SOUS-SECTION 5 PROCÉDURE D'ACCORD PRÉALABLE EN MATIÈRE DE PRIX DE TRANSFERT
SOUS-SECTION 5
Procédure d'accord préalable en matière de prix de transfert
1Les transactions internationales entre entreprises liées constituent un enjeu fiscal très important et croissant. Ces entreprises doivent déterminer le prix de leurs transactions internes selon le principe de pleine concurrence, c'est à dire au prix auquel auraient traité des entreprises indépendantes pour des transactions identiques.
La pratique traditionnelle des contrôles en matière de prix de transfert peut être une source d'incertitude juridique pour les entreprises et se caractérise par des investigations qui s'avèrent souvent longues, difficiles et donc coûteuses tant pour les entreprises que pour l'administration. De même, cette procédure de vérification, qui intervient nécessairement a posteriori, rend difficile la production d'informations suffisantes pour étayer les prix pratiqués par l'entreprise.

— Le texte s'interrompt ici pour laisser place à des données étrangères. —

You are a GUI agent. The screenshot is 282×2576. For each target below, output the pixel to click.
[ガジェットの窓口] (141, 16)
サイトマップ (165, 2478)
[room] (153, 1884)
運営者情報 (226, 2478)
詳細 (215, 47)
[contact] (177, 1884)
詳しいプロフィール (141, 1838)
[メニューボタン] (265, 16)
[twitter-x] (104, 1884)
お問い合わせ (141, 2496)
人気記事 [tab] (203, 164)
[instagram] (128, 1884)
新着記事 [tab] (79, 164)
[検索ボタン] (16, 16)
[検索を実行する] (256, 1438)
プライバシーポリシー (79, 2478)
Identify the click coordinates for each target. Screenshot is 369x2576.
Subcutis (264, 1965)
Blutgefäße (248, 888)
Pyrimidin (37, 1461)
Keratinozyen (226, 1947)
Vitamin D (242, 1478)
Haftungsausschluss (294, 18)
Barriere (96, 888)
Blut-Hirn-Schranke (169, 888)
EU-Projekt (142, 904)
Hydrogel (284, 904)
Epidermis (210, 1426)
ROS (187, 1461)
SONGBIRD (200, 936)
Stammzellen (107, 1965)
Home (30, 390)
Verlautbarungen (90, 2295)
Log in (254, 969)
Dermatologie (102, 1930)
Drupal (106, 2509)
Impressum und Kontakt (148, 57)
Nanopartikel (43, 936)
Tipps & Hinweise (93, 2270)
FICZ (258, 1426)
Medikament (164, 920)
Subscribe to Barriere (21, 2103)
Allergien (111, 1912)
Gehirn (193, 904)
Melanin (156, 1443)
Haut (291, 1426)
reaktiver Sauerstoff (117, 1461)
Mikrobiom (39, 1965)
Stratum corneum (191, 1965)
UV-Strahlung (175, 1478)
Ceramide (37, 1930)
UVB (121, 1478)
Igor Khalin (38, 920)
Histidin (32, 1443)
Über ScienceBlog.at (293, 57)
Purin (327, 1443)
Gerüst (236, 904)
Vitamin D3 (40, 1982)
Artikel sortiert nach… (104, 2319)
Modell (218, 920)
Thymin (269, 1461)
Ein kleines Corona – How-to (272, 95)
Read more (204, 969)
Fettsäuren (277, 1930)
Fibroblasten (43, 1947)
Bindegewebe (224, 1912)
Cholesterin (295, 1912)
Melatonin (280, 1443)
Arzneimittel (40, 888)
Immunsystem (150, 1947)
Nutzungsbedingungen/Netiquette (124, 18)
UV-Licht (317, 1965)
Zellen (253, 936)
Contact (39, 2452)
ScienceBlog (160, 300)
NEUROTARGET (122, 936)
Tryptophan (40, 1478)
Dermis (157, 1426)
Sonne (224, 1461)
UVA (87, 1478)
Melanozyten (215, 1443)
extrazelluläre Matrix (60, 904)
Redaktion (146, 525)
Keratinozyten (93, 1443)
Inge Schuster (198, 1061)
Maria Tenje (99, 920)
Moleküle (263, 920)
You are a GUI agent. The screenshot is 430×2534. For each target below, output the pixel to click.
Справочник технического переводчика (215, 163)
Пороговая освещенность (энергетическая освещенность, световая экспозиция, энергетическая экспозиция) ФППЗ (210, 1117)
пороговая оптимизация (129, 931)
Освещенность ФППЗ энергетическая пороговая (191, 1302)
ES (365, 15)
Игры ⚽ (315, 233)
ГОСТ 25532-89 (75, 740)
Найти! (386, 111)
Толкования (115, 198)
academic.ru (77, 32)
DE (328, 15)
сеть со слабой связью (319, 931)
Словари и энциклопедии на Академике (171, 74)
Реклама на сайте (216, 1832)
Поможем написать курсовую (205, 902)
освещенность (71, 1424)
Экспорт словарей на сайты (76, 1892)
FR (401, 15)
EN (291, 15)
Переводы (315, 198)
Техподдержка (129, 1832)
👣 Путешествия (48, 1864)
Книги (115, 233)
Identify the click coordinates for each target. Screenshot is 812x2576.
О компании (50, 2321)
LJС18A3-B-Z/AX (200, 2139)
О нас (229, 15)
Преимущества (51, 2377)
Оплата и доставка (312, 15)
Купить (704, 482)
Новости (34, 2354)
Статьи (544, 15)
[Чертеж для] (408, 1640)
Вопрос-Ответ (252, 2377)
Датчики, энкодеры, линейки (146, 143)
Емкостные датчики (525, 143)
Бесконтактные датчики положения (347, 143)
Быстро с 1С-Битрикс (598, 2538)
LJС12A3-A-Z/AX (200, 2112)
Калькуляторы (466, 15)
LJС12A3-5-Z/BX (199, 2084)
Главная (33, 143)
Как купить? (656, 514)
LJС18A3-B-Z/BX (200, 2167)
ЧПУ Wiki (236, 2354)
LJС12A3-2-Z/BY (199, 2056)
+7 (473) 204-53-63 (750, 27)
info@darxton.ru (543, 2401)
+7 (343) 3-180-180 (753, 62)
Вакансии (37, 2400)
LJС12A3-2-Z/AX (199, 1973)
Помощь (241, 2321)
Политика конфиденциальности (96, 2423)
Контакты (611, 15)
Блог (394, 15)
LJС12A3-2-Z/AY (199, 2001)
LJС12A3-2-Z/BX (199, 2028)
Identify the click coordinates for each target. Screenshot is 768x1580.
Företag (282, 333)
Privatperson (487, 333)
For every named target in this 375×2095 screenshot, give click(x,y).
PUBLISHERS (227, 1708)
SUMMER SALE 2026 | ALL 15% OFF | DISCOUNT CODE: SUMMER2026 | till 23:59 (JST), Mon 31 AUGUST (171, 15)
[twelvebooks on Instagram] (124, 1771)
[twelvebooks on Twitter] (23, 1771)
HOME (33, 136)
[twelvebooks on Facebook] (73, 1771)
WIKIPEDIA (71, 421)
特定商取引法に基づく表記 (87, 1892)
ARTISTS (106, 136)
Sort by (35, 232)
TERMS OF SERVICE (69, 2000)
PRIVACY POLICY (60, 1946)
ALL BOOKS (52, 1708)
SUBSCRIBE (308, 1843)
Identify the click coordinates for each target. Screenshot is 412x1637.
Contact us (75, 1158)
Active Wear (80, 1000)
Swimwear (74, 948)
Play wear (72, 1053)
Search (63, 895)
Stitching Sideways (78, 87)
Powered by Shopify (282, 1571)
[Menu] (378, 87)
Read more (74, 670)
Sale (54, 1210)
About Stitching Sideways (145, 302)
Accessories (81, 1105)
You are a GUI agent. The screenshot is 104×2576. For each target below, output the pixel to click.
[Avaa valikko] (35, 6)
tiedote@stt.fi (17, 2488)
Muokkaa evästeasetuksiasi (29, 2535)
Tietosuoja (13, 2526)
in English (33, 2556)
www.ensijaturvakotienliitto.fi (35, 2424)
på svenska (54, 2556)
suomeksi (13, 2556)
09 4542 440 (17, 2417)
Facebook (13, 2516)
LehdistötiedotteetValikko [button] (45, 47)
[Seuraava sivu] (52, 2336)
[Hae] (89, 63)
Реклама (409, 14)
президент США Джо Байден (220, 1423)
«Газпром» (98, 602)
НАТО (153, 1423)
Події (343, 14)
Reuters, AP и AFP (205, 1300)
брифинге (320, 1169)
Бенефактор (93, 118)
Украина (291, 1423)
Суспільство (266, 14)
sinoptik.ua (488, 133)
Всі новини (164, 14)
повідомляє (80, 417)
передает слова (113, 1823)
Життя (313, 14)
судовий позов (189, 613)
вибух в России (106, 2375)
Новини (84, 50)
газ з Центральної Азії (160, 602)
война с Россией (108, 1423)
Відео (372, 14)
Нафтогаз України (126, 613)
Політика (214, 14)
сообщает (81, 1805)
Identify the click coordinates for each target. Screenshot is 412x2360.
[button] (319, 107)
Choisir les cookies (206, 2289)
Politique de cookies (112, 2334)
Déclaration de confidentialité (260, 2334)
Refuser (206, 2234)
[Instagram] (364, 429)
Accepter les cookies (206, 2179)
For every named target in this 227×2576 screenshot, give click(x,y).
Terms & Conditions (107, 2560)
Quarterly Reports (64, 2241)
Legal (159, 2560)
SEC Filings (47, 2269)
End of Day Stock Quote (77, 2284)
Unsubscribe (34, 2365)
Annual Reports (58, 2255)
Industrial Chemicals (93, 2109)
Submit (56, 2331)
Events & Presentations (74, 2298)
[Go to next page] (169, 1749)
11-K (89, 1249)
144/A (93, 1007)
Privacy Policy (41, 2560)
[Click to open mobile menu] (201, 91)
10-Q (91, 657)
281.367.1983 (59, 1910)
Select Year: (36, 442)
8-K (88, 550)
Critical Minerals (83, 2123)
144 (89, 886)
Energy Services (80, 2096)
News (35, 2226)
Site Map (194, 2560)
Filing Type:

Afin de prendre en compte les besoins exprimés par les professionnels, l'administration propose un dispositif d'accord préalable en matière de prix de transfert destiné à réduire ces difficultés. Ce dispositif a pour vocation à s'appliquer en particulier lorsque l'application des principes de pleine concurrence pose d'importants problèmes de fiabilité et d'exactitude ou que les conditions spécifiques dans lesquelles sont réalisées les transactions sont d'une complexité inhabituelle.
L'accord est conclu entre deux États par les autorités compétentes, dans le cadre juridique de la procédure amiable prévue par les conventions fiscales.
Objectif de la procédure d'accord préalable.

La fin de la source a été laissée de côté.